Jewelry and small articles are made of this ware in elaborate designs
and with great daintiness and skill. Outside of this, San Sebastian does
not seem to have invented any new wants for humanity, and its shops do
not seek to supply any but the old.

The other half of the town I have called international. This is the
section of the hotels, of wide streets and flagged walks, of massy
squares of business buildings, of villas and a park and the bathing
circle. The sea swings around the projecting cape of the citadel into a
deeply notched bay, small and still, and on its edge which meets the
town you find pavilions and beach-chairs and their usual accompaniment
of idling humanity. The Casino stands boldly up, a little to the right,
and in front of it, on the Alameda, the band will play in the coming
summer evenings for all the élite of Madrid.

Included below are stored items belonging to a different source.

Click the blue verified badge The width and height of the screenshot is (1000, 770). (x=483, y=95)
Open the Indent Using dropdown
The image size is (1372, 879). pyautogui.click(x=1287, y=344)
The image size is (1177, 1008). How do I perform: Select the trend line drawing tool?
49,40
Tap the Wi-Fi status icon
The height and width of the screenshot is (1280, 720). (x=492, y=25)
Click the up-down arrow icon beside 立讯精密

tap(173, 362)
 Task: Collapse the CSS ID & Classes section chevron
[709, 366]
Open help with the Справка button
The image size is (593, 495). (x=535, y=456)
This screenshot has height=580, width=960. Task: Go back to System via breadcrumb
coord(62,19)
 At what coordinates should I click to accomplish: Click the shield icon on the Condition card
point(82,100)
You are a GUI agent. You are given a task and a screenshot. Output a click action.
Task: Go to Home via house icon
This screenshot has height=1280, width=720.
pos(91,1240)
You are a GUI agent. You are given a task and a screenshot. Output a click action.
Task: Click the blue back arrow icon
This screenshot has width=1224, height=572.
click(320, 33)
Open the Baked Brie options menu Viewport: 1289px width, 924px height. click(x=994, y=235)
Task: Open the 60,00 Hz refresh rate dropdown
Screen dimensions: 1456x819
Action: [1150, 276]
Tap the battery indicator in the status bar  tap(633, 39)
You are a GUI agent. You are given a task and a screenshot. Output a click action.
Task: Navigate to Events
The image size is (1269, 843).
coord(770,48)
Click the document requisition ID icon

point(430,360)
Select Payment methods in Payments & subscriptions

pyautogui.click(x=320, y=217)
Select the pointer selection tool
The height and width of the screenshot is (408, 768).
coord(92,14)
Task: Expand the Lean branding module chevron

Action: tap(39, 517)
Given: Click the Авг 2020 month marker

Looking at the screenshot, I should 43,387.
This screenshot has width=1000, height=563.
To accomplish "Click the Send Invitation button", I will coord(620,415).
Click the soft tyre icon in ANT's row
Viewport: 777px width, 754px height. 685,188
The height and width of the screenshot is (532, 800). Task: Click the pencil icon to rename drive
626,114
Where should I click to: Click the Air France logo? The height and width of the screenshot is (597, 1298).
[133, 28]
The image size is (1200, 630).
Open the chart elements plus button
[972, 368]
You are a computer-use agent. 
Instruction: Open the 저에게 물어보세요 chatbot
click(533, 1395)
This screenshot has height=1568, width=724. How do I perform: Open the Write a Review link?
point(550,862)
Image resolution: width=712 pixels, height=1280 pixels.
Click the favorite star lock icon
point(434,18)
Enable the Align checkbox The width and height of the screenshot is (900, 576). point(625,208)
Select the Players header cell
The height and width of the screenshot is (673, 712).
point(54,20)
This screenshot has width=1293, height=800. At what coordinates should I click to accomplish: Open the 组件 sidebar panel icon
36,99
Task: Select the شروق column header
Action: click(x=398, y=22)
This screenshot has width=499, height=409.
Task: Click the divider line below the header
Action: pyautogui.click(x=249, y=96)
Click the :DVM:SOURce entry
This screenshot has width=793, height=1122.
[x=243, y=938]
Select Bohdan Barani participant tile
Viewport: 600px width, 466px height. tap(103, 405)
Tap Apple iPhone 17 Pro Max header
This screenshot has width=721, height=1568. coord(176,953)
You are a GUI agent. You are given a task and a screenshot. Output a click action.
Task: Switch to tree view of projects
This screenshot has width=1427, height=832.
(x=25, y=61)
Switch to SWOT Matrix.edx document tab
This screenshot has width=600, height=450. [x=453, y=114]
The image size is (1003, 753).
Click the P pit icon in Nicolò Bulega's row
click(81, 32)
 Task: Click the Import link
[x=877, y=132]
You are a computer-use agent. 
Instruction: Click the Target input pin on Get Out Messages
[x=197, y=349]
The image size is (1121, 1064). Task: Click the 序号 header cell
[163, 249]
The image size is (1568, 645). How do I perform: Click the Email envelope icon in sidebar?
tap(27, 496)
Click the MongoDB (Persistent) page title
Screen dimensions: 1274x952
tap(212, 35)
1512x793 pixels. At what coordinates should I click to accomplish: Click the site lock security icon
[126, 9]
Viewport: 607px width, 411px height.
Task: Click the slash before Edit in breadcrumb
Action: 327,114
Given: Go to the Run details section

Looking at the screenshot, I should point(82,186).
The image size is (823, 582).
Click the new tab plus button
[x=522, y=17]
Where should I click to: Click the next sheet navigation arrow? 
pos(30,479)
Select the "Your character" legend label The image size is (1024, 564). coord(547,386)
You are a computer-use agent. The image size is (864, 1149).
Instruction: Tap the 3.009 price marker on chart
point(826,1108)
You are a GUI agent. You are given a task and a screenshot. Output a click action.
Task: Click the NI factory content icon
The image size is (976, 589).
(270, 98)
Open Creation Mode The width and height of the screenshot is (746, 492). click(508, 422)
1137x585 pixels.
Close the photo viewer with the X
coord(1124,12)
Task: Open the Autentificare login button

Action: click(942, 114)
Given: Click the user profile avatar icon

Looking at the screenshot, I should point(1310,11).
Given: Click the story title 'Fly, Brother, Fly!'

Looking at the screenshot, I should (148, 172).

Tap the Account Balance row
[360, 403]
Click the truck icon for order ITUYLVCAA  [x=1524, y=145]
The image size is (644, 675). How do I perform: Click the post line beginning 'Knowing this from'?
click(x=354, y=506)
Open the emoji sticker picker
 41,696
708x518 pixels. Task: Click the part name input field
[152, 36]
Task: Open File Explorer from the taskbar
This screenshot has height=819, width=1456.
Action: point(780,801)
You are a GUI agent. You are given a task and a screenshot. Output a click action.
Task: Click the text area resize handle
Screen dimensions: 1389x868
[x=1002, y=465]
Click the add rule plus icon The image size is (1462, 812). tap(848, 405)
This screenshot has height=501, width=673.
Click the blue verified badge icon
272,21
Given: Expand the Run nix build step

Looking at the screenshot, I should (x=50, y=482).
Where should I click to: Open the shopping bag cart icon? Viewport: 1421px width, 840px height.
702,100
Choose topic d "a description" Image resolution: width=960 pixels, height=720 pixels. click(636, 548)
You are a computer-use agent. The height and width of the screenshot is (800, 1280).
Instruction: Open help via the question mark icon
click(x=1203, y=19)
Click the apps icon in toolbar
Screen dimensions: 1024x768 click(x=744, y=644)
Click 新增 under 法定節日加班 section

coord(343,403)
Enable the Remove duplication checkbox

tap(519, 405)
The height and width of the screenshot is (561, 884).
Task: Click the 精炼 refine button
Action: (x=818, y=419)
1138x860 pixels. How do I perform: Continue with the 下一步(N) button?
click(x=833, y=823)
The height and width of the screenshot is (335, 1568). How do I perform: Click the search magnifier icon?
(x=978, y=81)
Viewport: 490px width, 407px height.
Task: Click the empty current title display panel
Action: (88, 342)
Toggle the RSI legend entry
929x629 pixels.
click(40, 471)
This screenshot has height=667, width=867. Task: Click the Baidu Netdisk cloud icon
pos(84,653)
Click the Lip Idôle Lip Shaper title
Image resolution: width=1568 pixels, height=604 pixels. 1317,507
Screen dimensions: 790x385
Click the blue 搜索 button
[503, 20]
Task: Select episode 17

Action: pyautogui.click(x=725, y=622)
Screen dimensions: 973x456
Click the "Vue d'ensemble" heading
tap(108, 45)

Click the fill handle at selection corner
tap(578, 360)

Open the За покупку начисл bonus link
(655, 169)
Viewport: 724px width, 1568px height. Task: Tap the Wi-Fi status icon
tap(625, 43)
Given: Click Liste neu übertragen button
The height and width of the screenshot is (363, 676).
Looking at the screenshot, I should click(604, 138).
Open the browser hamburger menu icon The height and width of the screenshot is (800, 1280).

The fine Hôtel de Londres is large and well kept, and, like all Spanish
hotels, charges on the good American plan of so much per day. One
gratefully appreciates this, after juggling every few days with
disheartening lists of accumulated coffees and eggs and dinners and
rooms and mineral waters and service and _bougies_, and the others. The
infinitude of microscopic book-keeping made necessary by the Continental
system is a thought to shudder at. For the rest, the hotel is only
unsatisfying because it seems in nowise distinctively Spanish. We almost
wish we had chosen a certain other hostelry equally well spoken of,
which, instead of Hotel, had alluringly styled itself a _Fonda_.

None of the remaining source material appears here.